Long-term care was historically considered a family’s responsibility. But in an era when families are smaller and more geographically dispersed, many have outsourced caregiving. That’s hard on states, which have to sacrifice other priorities to cover Medicaid costs for low-income seniors. And it’s especially tough for middle-class families who don’t qualify for public assistance.
An estimated 14.4 million seniors will have accumulated too much savings to be eligible for Medicaid by 2029 and won’t be able to pay for assisted living without spending down their assets, according to a study in the journal Health Affairs in April.
The average total cost for the roughly half of Americans expected to have significant needs in their old age will be $266,000, according to a National Academy of Social Research report. That could be out of reach for the majority of middle-income seniors.
Long-term care isn’t covered by Medicare, the federal health insurance program for seniors. And only about 7 percent of Americans over 50 have bought private long-term care insurance; such insurance is cheaper when purchased at a younger age, but many middle-aged people are tapped out with such expenses as mortgages and college payments.
“People are getting old, and most haven’t planned for the cost,” said Robert Yee, a New York actuarial consultant who worked on an ill-fated federal government plan more than a decade ago to add a long-term care benefit to the Obama-era health reforms.
The state of Washington’s program, which includes elements of that federal plan, has drawn criticism from both sides of the political spectrum. Some see its mandatory payroll tax as government overreach, while others question whether its benefit will be enough to cover the needs of those with diseases such as Alzheimer’s, who might spend years in assisted living.
Yee, however, said even a modest benefit could fuel a cottage industry of supplemental insurance that could pick up remaining costs and be more affordable than traditional long-term plans. Many private insurers pulled out of the long-term care market over the past two decades as life spans increased, leaving potential buyers with fewer and more costly options.

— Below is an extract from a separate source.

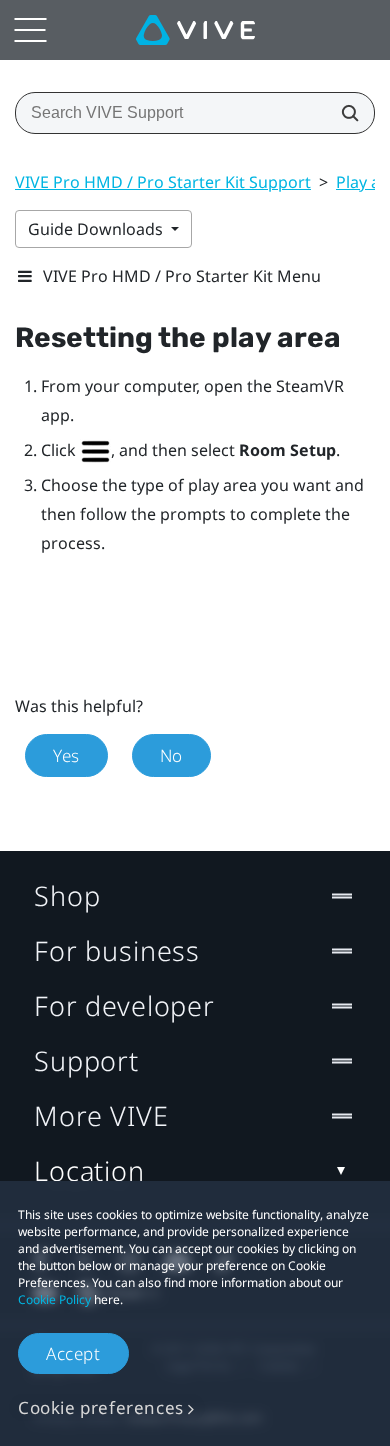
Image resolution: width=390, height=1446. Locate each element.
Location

The experience of the Obama years illustrates the difficulty of enacting long-term care legislation. Architects of the Affordable Care Act backed a companion measure — also signed into law in 2010 — creating a federal long-term care insurance program. But because participation was voluntary, and few young and healthy employees would buy in, it was ultimately deemed unworkable and repealed by Congress in 2013.
Six years later, “long-term care isn’t even on the radar screen” of national policy makers, said John McDonough, a Harvard public health professor and former adviser in the Senate during the development of the Affordable Care Act.

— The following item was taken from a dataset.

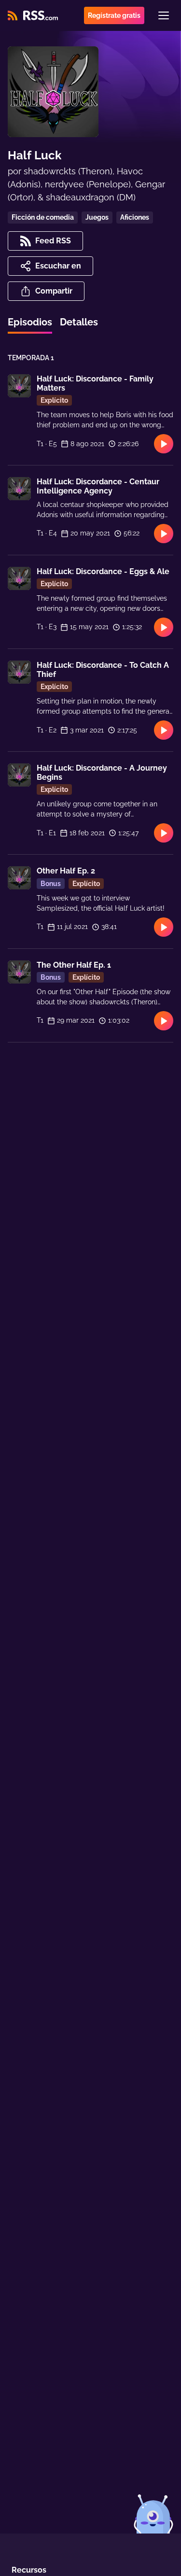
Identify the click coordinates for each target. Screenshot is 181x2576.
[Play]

Even in the states, the effort is challenging, said Kristina Bas-Hamilton, legislative director for Local 3930 of the United Domestic Workers in Sacramento, which is pushing for a plan to raise health worker pay and establish a long-term care insurance fund in California.
Advocates for expanding access to long-term care are “fighting with every other crisis out there,” she said. “You’ve got to break through the noise.”
Despite state surveys showing public support for long-term care insurance, many balk at paying more in taxes to fund it. Last November, when a plan to finance a program providing free at-home services through a 3.8 percent income tax was put to a referendum in Maine, one of the nation’s fastest-aging states, voters defeated it 62.8 percent to 37.1 percent.
That hasn’t dimmed enthusiasm among labor leaders for a far-reaching approach.
At a national meeting of health care locals from the Service Employees International Union in Chicago earlier this month, union officials from other states peppered Sterling Harders, president of SEIU 775 in Seattle, with questions about Washington’s insurance program.
“Folks are very interested in what we’re doing,” Harders said. “We hope to be the model in the long-term care field that Massachusetts was in universal health care.”